Given records start

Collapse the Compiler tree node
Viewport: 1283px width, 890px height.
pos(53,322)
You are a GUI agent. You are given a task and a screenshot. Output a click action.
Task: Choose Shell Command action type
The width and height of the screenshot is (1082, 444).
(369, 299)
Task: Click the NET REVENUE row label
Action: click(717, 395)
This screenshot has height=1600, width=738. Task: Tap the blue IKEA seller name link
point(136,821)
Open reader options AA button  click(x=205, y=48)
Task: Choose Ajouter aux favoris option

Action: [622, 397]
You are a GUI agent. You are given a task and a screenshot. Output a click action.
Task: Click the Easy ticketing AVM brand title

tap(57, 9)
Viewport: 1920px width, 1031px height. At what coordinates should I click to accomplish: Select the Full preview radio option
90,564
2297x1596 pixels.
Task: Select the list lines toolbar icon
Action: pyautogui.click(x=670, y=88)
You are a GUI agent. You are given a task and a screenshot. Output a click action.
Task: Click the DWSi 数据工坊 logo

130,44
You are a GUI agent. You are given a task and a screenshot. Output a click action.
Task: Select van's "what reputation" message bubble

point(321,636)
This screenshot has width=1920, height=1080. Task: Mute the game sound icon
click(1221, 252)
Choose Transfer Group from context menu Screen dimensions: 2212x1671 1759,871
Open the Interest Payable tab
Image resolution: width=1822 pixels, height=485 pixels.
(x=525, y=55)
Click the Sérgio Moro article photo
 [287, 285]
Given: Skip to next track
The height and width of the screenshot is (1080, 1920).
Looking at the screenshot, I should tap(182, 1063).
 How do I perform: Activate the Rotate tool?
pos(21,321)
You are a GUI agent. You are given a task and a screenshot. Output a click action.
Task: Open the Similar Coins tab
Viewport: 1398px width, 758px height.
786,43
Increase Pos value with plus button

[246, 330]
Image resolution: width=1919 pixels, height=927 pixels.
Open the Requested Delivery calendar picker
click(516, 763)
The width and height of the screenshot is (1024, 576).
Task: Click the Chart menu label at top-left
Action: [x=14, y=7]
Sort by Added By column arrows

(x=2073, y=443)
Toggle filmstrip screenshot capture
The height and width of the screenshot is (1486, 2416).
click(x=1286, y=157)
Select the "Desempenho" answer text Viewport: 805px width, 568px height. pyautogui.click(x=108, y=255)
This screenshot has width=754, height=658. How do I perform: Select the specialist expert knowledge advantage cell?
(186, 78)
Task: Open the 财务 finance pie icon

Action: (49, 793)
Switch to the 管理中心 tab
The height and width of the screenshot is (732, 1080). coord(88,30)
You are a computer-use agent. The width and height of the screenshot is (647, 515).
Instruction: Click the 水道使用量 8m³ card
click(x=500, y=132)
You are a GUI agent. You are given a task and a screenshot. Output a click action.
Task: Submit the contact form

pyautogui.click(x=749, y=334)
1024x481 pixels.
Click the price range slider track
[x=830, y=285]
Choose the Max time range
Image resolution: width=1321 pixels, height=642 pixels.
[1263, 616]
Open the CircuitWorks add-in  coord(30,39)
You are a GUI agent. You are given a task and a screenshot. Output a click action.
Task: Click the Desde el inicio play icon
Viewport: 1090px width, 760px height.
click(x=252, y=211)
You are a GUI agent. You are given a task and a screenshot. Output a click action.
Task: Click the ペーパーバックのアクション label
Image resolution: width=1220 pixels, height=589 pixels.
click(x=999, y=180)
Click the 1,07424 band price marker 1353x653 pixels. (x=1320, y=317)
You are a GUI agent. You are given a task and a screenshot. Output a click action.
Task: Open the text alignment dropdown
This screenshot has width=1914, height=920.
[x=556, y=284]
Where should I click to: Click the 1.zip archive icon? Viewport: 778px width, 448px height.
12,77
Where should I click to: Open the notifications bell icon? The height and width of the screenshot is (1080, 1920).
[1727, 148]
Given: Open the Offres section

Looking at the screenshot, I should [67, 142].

Given records end

**What is being asked**
Copy every item above word for word, with nothing changed, added, or left out.

**Correct result**
Collapse the Compiler tree node
Viewport: 1283px width, 890px height.
pos(53,322)
You are a GUI agent. You are given a task and a screenshot. Output a click action.
Task: Choose Shell Command action type
The width and height of the screenshot is (1082, 444).
(369, 299)
Task: Click the NET REVENUE row label
Action: click(717, 395)
This screenshot has height=1600, width=738. Task: Tap the blue IKEA seller name link
point(136,821)
Open reader options AA button  click(x=205, y=48)
Task: Choose Ajouter aux favoris option

Action: [622, 397]
You are a GUI agent. You are given a task and a screenshot. Output a click action.
Task: Click the Easy ticketing AVM brand title

tap(57, 9)
Viewport: 1920px width, 1031px height. At what coordinates should I click to accomplish: Select the Full preview radio option
90,564
2297x1596 pixels.
Task: Select the list lines toolbar icon
Action: pyautogui.click(x=670, y=88)
You are a GUI agent. You are given a task and a screenshot. Output a click action.
Task: Click the DWSi 数据工坊 logo

130,44
You are a GUI agent. You are given a task and a screenshot. Output a click action.
Task: Select van's "what reputation" message bubble

point(321,636)
This screenshot has width=1920, height=1080. Task: Mute the game sound icon
click(1221, 252)
Choose Transfer Group from context menu Screen dimensions: 2212x1671 1759,871
Open the Interest Payable tab
Image resolution: width=1822 pixels, height=485 pixels.
(x=525, y=55)
Click the Sérgio Moro article photo
 [287, 285]
Given: Skip to next track
The height and width of the screenshot is (1080, 1920).
Looking at the screenshot, I should tap(182, 1063).
 How do I perform: Activate the Rotate tool?
pos(21,321)
You are a GUI agent. You are given a task and a screenshot. Output a click action.
Task: Open the Similar Coins tab
Viewport: 1398px width, 758px height.
786,43
Increase Pos value with plus button

[246, 330]
Image resolution: width=1919 pixels, height=927 pixels.
Open the Requested Delivery calendar picker
click(516, 763)
The width and height of the screenshot is (1024, 576).
Task: Click the Chart menu label at top-left
Action: [x=14, y=7]
Sort by Added By column arrows

(x=2073, y=443)
Toggle filmstrip screenshot capture
The height and width of the screenshot is (1486, 2416).
click(x=1286, y=157)
Select the "Desempenho" answer text Viewport: 805px width, 568px height. pyautogui.click(x=108, y=255)
This screenshot has width=754, height=658. How do I perform: Select the specialist expert knowledge advantage cell?
(186, 78)
Task: Open the 财务 finance pie icon

Action: (49, 793)
Switch to the 管理中心 tab
The height and width of the screenshot is (732, 1080). coord(88,30)
You are a computer-use agent. The width and height of the screenshot is (647, 515).
Instruction: Click the 水道使用量 8m³ card
click(x=500, y=132)
You are a GUI agent. You are given a task and a screenshot. Output a click action.
Task: Submit the contact form

pyautogui.click(x=749, y=334)
1024x481 pixels.
Click the price range slider track
[x=830, y=285]
Choose the Max time range
Image resolution: width=1321 pixels, height=642 pixels.
[1263, 616]
Open the CircuitWorks add-in  coord(30,39)
You are a GUI agent. You are given a task and a screenshot. Output a click action.
Task: Click the Desde el inicio play icon
Viewport: 1090px width, 760px height.
click(x=252, y=211)
You are a GUI agent. You are given a task and a screenshot. Output a click action.
Task: Click the ペーパーバックのアクション label
Image resolution: width=1220 pixels, height=589 pixels.
click(x=999, y=180)
Click the 1,07424 band price marker 1353x653 pixels. (x=1320, y=317)
You are a GUI agent. You are given a task and a screenshot. Output a click action.
Task: Open the text alignment dropdown
This screenshot has width=1914, height=920.
[x=556, y=284]
Where should I click to: Click the 1.zip archive icon? Viewport: 778px width, 448px height.
12,77
Where should I click to: Open the notifications bell icon? The height and width of the screenshot is (1080, 1920).
[1727, 148]
Given: Open the Offres section

Looking at the screenshot, I should [67, 142].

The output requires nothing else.